### What you need to do
Search string "computer": state how many lines in the material below contain it, and nothing else.

━━━━━━━━━━━━━━━━

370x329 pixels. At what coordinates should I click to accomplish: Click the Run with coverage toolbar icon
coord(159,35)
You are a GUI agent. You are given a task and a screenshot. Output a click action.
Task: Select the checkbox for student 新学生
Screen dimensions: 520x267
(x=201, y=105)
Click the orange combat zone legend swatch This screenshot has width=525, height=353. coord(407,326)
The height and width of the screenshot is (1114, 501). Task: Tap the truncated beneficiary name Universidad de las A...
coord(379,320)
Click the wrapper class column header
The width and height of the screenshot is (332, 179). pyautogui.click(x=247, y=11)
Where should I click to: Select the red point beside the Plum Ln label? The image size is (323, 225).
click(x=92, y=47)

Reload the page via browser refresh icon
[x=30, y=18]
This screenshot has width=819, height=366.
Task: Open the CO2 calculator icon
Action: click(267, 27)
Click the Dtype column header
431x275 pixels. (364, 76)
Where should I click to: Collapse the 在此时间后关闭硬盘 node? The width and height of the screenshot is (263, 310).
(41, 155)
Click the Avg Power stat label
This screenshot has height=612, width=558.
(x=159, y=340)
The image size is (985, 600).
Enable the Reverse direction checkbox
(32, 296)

━━━━━━━━━━━━━━━━

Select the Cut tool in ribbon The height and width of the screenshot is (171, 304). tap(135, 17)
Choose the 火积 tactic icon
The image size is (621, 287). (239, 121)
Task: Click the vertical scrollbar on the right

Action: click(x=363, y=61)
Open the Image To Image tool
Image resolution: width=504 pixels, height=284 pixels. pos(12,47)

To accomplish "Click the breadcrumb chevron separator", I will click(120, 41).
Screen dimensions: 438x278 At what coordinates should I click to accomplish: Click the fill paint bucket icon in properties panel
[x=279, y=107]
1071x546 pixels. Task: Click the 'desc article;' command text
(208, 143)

━━━━━━━━━━━━━━━━

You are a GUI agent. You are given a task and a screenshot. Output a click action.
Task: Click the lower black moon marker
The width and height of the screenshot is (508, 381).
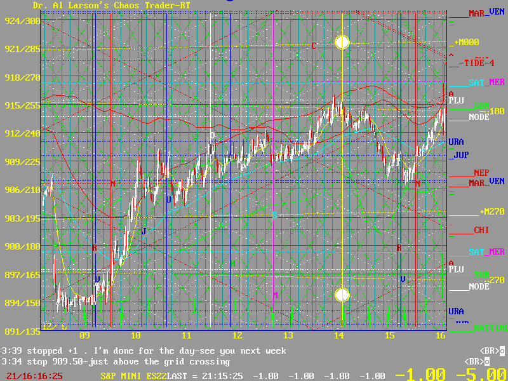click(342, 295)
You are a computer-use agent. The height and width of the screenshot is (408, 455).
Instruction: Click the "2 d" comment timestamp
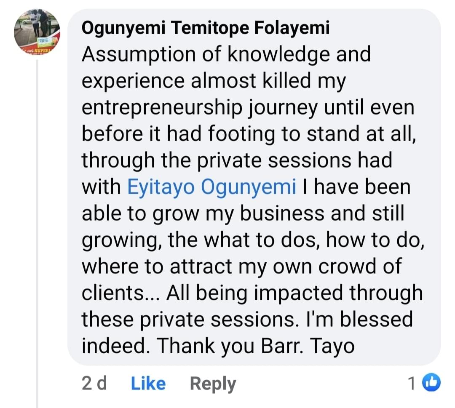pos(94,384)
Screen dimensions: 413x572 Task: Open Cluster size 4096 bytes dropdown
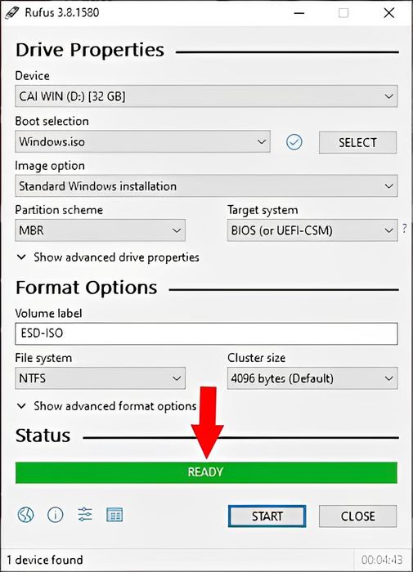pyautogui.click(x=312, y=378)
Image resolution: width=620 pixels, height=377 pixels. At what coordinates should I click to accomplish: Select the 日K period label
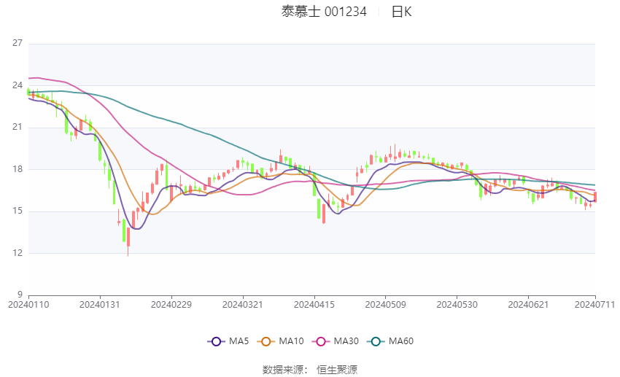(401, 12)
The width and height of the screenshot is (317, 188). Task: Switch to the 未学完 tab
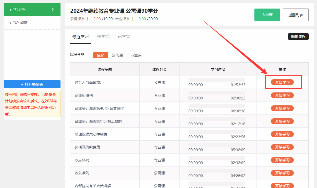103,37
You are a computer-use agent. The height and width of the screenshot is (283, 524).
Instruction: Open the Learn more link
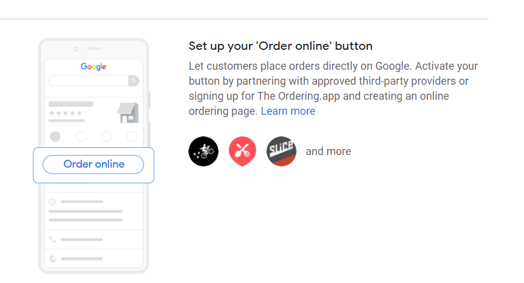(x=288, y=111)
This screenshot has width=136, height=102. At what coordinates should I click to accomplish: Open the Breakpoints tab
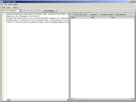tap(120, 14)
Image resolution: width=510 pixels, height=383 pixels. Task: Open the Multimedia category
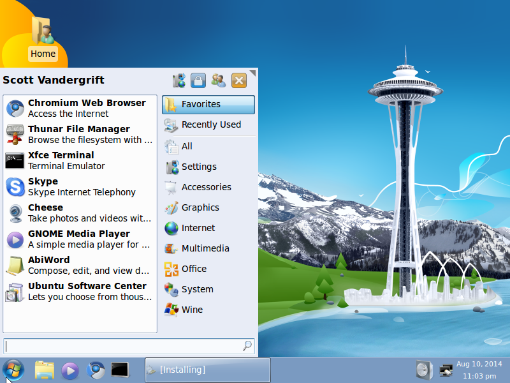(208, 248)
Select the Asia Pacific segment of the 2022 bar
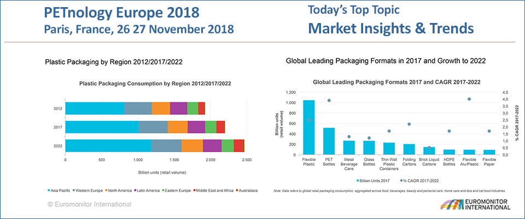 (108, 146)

━━━━━━━━━━━━━━━━

### Result below
2